======== Records to process

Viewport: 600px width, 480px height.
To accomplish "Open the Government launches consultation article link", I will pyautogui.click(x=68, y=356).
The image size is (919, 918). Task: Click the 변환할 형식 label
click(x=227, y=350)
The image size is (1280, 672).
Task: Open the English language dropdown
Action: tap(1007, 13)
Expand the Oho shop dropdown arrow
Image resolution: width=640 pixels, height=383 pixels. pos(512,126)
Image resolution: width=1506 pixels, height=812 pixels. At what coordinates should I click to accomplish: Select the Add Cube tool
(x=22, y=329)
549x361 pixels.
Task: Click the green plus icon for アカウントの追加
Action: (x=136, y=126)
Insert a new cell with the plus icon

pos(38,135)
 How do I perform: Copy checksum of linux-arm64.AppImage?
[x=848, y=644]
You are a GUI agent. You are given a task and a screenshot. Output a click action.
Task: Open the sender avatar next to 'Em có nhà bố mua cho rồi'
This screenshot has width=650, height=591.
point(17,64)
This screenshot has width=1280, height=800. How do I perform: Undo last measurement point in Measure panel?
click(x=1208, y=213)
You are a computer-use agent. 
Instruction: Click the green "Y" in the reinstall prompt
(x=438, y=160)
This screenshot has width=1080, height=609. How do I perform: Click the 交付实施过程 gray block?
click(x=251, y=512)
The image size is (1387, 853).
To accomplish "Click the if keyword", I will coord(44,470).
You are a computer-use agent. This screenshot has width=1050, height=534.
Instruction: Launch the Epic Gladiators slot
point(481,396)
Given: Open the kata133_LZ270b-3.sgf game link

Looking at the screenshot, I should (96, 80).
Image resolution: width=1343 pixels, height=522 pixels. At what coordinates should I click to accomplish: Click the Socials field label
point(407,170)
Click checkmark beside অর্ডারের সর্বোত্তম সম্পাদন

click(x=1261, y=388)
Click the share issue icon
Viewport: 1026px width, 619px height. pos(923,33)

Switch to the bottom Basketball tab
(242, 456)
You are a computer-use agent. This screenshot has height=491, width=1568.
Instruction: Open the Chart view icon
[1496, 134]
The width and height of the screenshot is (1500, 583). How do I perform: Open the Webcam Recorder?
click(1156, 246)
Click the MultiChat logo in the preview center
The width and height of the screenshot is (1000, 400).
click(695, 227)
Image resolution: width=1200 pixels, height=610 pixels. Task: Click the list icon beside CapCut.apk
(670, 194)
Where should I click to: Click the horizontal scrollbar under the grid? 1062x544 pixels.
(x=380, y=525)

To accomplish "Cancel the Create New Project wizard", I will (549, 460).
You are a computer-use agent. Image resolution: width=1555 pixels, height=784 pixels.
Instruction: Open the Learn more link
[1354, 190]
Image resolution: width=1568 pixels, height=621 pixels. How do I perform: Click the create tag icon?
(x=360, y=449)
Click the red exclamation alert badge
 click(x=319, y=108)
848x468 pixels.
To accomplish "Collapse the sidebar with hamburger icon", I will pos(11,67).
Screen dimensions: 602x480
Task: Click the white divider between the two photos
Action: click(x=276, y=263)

================

Required action ->
Return all of the entries exactly as written.

Solution ->
Viewport: 600px width, 480px height.
To accomplish "Open the Government launches consultation article link", I will pyautogui.click(x=68, y=356).
The image size is (919, 918). Task: Click the 변환할 형식 label
click(x=227, y=350)
The image size is (1280, 672).
Task: Open the English language dropdown
Action: tap(1007, 13)
Expand the Oho shop dropdown arrow
Image resolution: width=640 pixels, height=383 pixels. pos(512,126)
Image resolution: width=1506 pixels, height=812 pixels. At what coordinates should I click to accomplish: Select the Add Cube tool
(x=22, y=329)
549x361 pixels.
Task: Click the green plus icon for アカウントの追加
Action: (x=136, y=126)
Insert a new cell with the plus icon

pos(38,135)
 How do I perform: Copy checksum of linux-arm64.AppImage?
[x=848, y=644]
You are a GUI agent. You are given a task and a screenshot. Output a click action.
Task: Open the sender avatar next to 'Em có nhà bố mua cho rồi'
This screenshot has width=650, height=591.
point(17,64)
This screenshot has width=1280, height=800. How do I perform: Undo last measurement point in Measure panel?
click(x=1208, y=213)
You are a computer-use agent. 
Instruction: Click the green "Y" in the reinstall prompt
(x=438, y=160)
This screenshot has width=1080, height=609. How do I perform: Click the 交付实施过程 gray block?
click(x=251, y=512)
The image size is (1387, 853).
To accomplish "Click the if keyword", I will coord(44,470).
You are a computer-use agent. This screenshot has width=1050, height=534.
Instruction: Launch the Epic Gladiators slot
point(481,396)
Given: Open the kata133_LZ270b-3.sgf game link

Looking at the screenshot, I should (96, 80).
Image resolution: width=1343 pixels, height=522 pixels. At what coordinates should I click to accomplish: Click the Socials field label
point(407,170)
Click checkmark beside অর্ডারের সর্বোত্তম সম্পাদন

click(x=1261, y=388)
Click the share issue icon
Viewport: 1026px width, 619px height. pos(923,33)

Switch to the bottom Basketball tab
(242, 456)
You are a computer-use agent. This screenshot has height=491, width=1568.
Instruction: Open the Chart view icon
[1496, 134]
The width and height of the screenshot is (1500, 583). How do I perform: Open the Webcam Recorder?
click(1156, 246)
Click the MultiChat logo in the preview center
The width and height of the screenshot is (1000, 400).
click(695, 227)
Image resolution: width=1200 pixels, height=610 pixels. Task: Click the list icon beside CapCut.apk
(670, 194)
Where should I click to: Click the horizontal scrollbar under the grid? 1062x544 pixels.
(x=380, y=525)

To accomplish "Cancel the Create New Project wizard", I will (549, 460).
You are a computer-use agent. Image resolution: width=1555 pixels, height=784 pixels.
Instruction: Open the Learn more link
[1354, 190]
Image resolution: width=1568 pixels, height=621 pixels. How do I perform: Click the create tag icon?
(x=360, y=449)
Click the red exclamation alert badge
 click(x=319, y=108)
848x468 pixels.
To accomplish "Collapse the sidebar with hamburger icon", I will pos(11,67).
Screen dimensions: 602x480
Task: Click the white divider between the two photos
Action: click(x=276, y=263)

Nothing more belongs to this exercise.